In a typical installation the electrical igniter 52 may conveniently be left in operation throughout the use of the burner.
The gas-air mixture is supplied to the equipment shown in FIGS. 3 and 4 through the connection 55 having a manually adjustable plug valve 56 delivering the gas-air mixture into an enlarged tube 57 which in turn is connected with the pipe 48. The enlarged tube 57 serves as a part of a heat exchange device by means of which the incoming gas-air mixture is preheated before reaching the needle valve 49. This preheating is effected by utilizing heat from the products of combustion delivered from the discharge end of the heater element 42. For this purpose the discharge end of the heater element is connected with a pipe 58 having an adjustable choke valve 59 therein, the pipe 58 having a portion 58a extended through the enlarged gas supply pipe 57 so that the heat of the products of combustion is transferred to the incoming gas-air mixture. This heat exchange arrangement and also the valve 56 and supply line 55 are indicated at the left end of FIG. 2 in order to illustrate one appliance as coupled with the gas-air supply system shown in FIG. 2. From FIG. 2 it will further be seen that the discharge pipe 58a for the burner element is extended downwardly and has a downwardly inclined terminal portion 58b adapted to be extended to a point exterior of the building in which the appliance is located in order to discharge the products of combustion outside of the building. Such discharge pipes 58b are shown in FIG. 1 for various of the appliances there illustrated. The extension of the exhaust or discharge connection downwardly (either vertically or at an incline) is of importance because water comprises a component of the products of combustion and gravity will thereby discharge such water and avoid trapping or clogging of the outlet line.

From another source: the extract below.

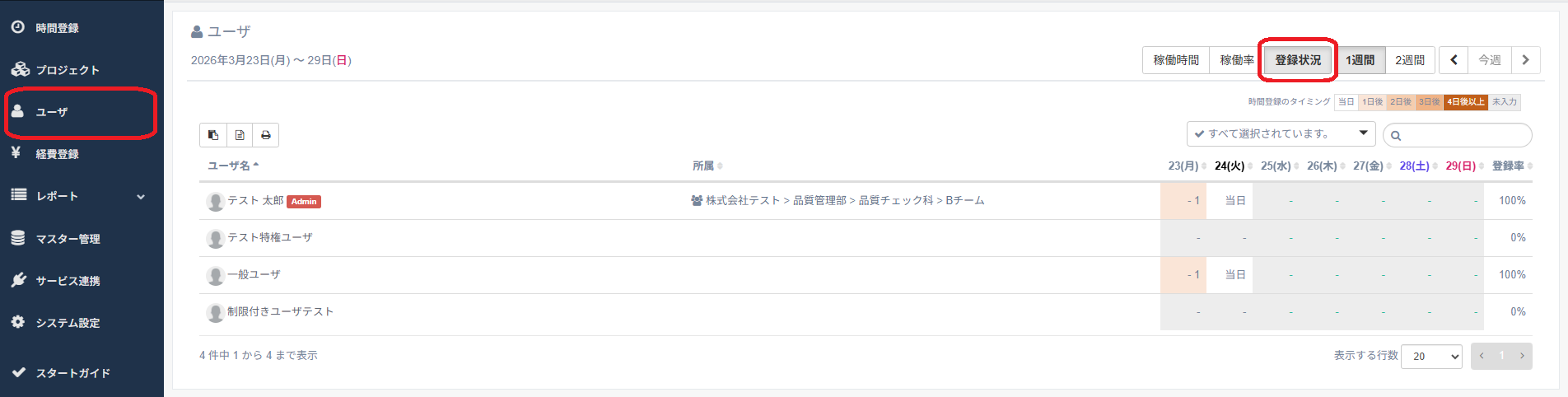The width and height of the screenshot is (1568, 397).
Task: Click the magnifier icon in search box
Action: [x=1396, y=136]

In the burner arrangement of FIGS. 3 and 4 it is to be noted that the output choke valve 59 is desirably employed only for "factory adjustment" and does not constitute an everyday control in the hands of the user. Similarly, the needle valve 49 is intended for only factory or occasional adjustment, the normal manual control for the burner being provided by the adjustable plug 56 which is preferably located on the upstream side of the heat exchanger 57-58a.

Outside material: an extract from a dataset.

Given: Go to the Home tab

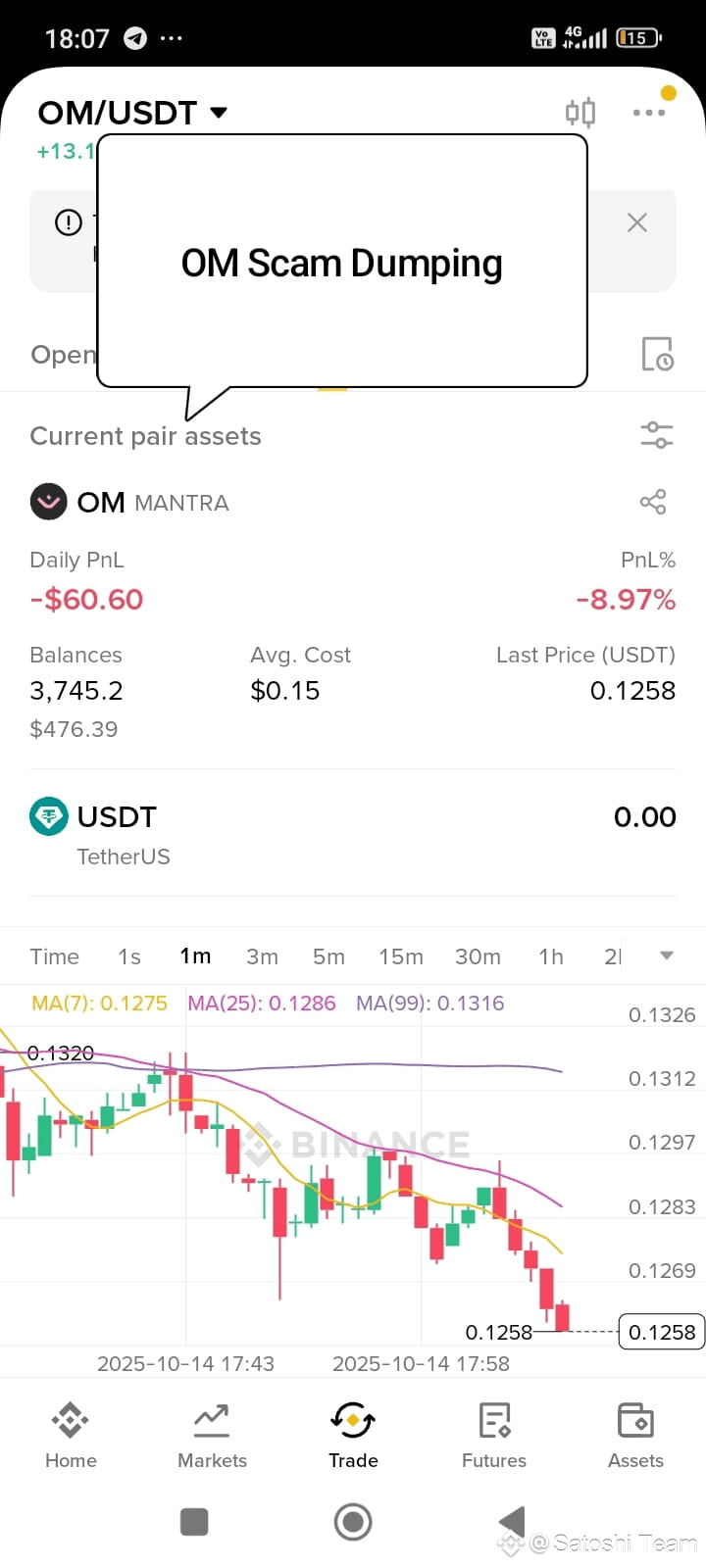Looking at the screenshot, I should (71, 1436).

Attention is now called to the fact that in the supply system as illustrated in FIG. 2 the flame arrestor 32 is so located as to preclude "flame-back" either from any of the individual appliances fed by the system or from the compressor-motor unit. However even without such a flame arrestor, the arrangement of spark plug ignition and needle control valve (52 and 49) shown in FIG. 4 is also effective in preventing combustion at any point except beyond the delivery end of the inner feed tube 51 shown in FIG. 4. As will be explained hereinafter, it is contemplated to have a pressure drop across needle valve 49, and this also serves to prevent flame-back. The amount of pressure drop across the needle valve 49 may readily be controlled by adjustment of the needle valve and of the choke 59 as is explained hereinafter.

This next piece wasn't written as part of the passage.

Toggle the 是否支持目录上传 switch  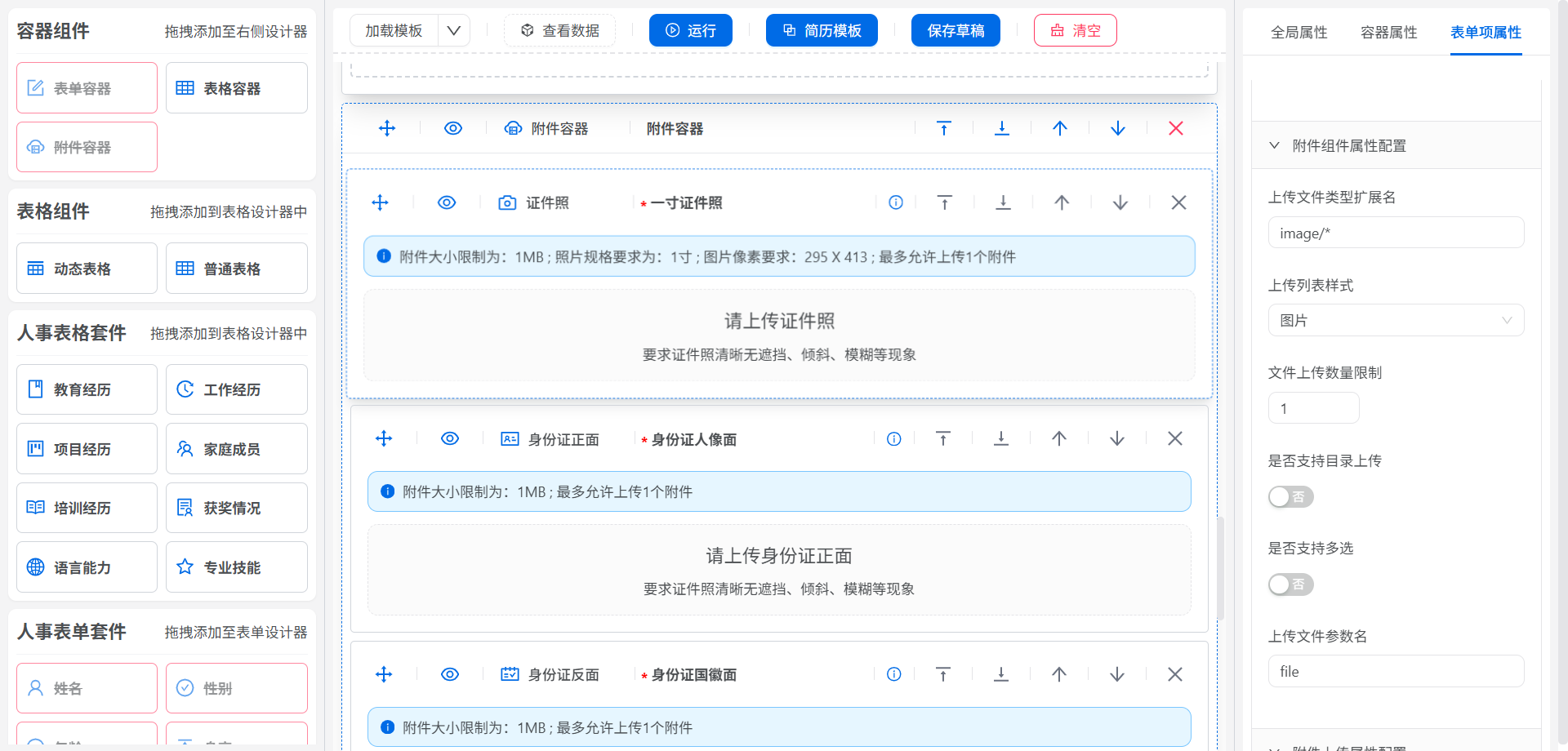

An alternative form of range burner is shown in FIGS. 9 and 10. Instead of employing the spirally wound tubular burner element of FIG. 4, the embodiment of FIG. 9 employs a circular plate-like element 60, preferably formed of a metal having a low coefficient of thermal expansion and high heat resistance. The element 60 has a central boss 61 on the underside providing a combustion chamber which communicates with a thin circular cavity through which the combustion products travel radially outwardly into the peripheral groove 62 which is provided with a discharge pipe 58 as above described for discharge of the products of combustion. From FIG. 10 it will be seen that this burner is also provided with the electrical igniter 52 and needle control valve having a handle 50 and valve casing 46, as in FIG. 4.
From FIGS. 9 and 10 it will be seen that the combustion or burner element need not necessarily be in tubular form. Such burner elements may in fact be of a wide variety of shapes and sizes, depending upon the uses and purposes to be served. Tubular elements in U-shape or hairpin configuration may be used for various purposes such as for air or water heating. In general, however, it is contemplated that the electrical igniter and needle valve control arrangements as described above in connection with FIG. 4 should be employed, and should be associated with the burner element as closely as practical.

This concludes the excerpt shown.